### Text for analysis
=== Begin Enclosure ===

In WSNs, measurements of the sensor and the different fault types are combined to form the labeled dataset. This dataset is used based on the existing dataset proposed by the investigators in the North Carolina University at Greensboro in 2010 [13]. From the single hop, multi-hop, and two outdoor multi-hop sensors WSNs, the data are gathered in TelosB motes. The sensed data contain temperature and humidity measurements. Each vector is formed from the three successive instances t_0, t_1, and t_2. By using temperature T_1 and T_2 and humidity H_1 and H_2 measurements, the construction of each instance has been carried out. Here, six different faults (stuck-at, data loss, offset, out of bounds, gain, and spike) are taken at different rates (10%, 20%, 30%, 40%, and 50%), which is introduced in the dataset. From 9566 observations, 40 datasets have been prepared: each has 12 dimensions. Each dataset contains the measurement values and target values (1 for normal and 2 for fault). The naïve Bayes classifier is used to classify the whole dataset into two labels, i.e., normal case and fault case. Table 1 summarizes the various types of fault results.

Table 1 MCC of SVM, CNN, RF, and proposed AEL-HO

4.2 Performance Evaluation Parameters

DA is the first metric [1, 7], which is represented in Eq. (7):

$$ \textrm{DA}\!=\!\left(\textrm{Number}\ \textrm{of}\ \textrm{faulty}\ \textrm{observations}\ \textrm{detected}\right)\!/\!\left(\textrm{Total}\ \textrm{number}\ \textrm{of}\ \textrm{faulty}\ \textrm{observations}\!\right) $$
(7)

TPR is the second metric [15]. It is defined by actual positive quantity that is identified as correct. The corresponding expression is given in Eq. (8).

=== End Enclosure ===

### Material provided

=== Begin Enclosure ===

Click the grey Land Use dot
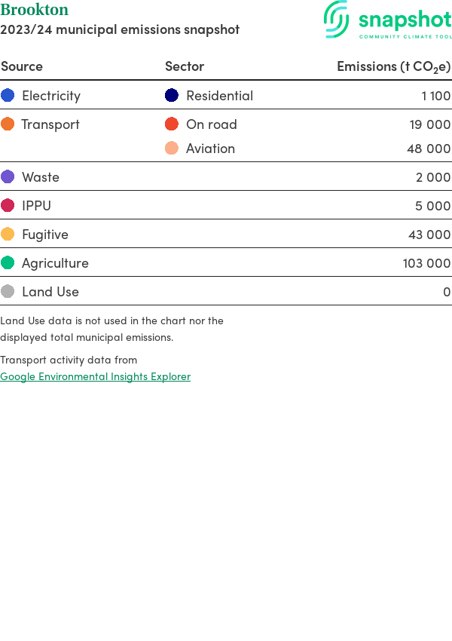The width and height of the screenshot is (452, 641). click(x=8, y=291)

=== End Enclosure ===

### Your tasks
• a. In the excerpt on sensor fault detection, how many datasets were prepared from the 9566 observations?
• b. Carry on the excerpt on sensor fault detection from the point where it stops.
None of the lines are needed for this work.

### Task results
• a. 40 datasets.

• b.
$$ \textrm{TPR}=\textrm{TP}/\left(\textrm{TP}+\textrm{FN}\right) $$
(8)

where, true positive (TP) denotes the estimation of fault capable of identifying true positives. The false negative (FN) denotes the estimation of fault which is wrongly requested as negative. MCC is the third metric [17,18,19,20,21,22,23,24,25], which ranks the classifiers based on the accuracy values. It ranges between −1 and 1. The expression of MCC is given in Eq. (9):

$$ \textrm{MCC}=\left(\textrm{TP}\times \textrm{TN}\hbox{-} \textrm{FP}\times \textrm{FN}\right)/\surd \left(\left(\textrm{TP}+\textrm{FP}\right)\left(\textrm{TP}+\textrm{FN}\right)\left(\textrm{TN}+\textrm{FP}\right)\left(\textrm{TN}+\textrm{FN}\right)\right) $$
(9)

where, true negative (TN) denotes the estimation of non-faulty nodes correctly and false positive (FP) denotes the estimation of faulty nodes incorrectly. F1-score is the fourth metrics [16], which is the mean of harmonics precision and recall.

Table 1 shows the ranking of the proposed AEL-HO classifier with existing CNN, SVM, and RF classifiers based on the MCC score. The AEL-HO classifier is considered to perform well based on MCC values. A classifier with an MCC value of 1 means the classifier is the best. Here, the MCC value of the proposed naïve Bayes classifiers is close to 1 as compared to SVM, CNN, and RF classifiers. Therefore, the naïve Bayes classifier is proven to be the best classifier (MCV value, 0.73) followed by SVM classifier (MCC value, 0.65) [26,27,28,29,30,31].

Table 2 shows the accuracy and response time of the proposed AEL-HO classifier compared with CNN, SVM, and RF classifiers [3237]. The analysis shows that the proposed classifier exhibits a higher accuracy of 96.42% and response time of 0.97 s.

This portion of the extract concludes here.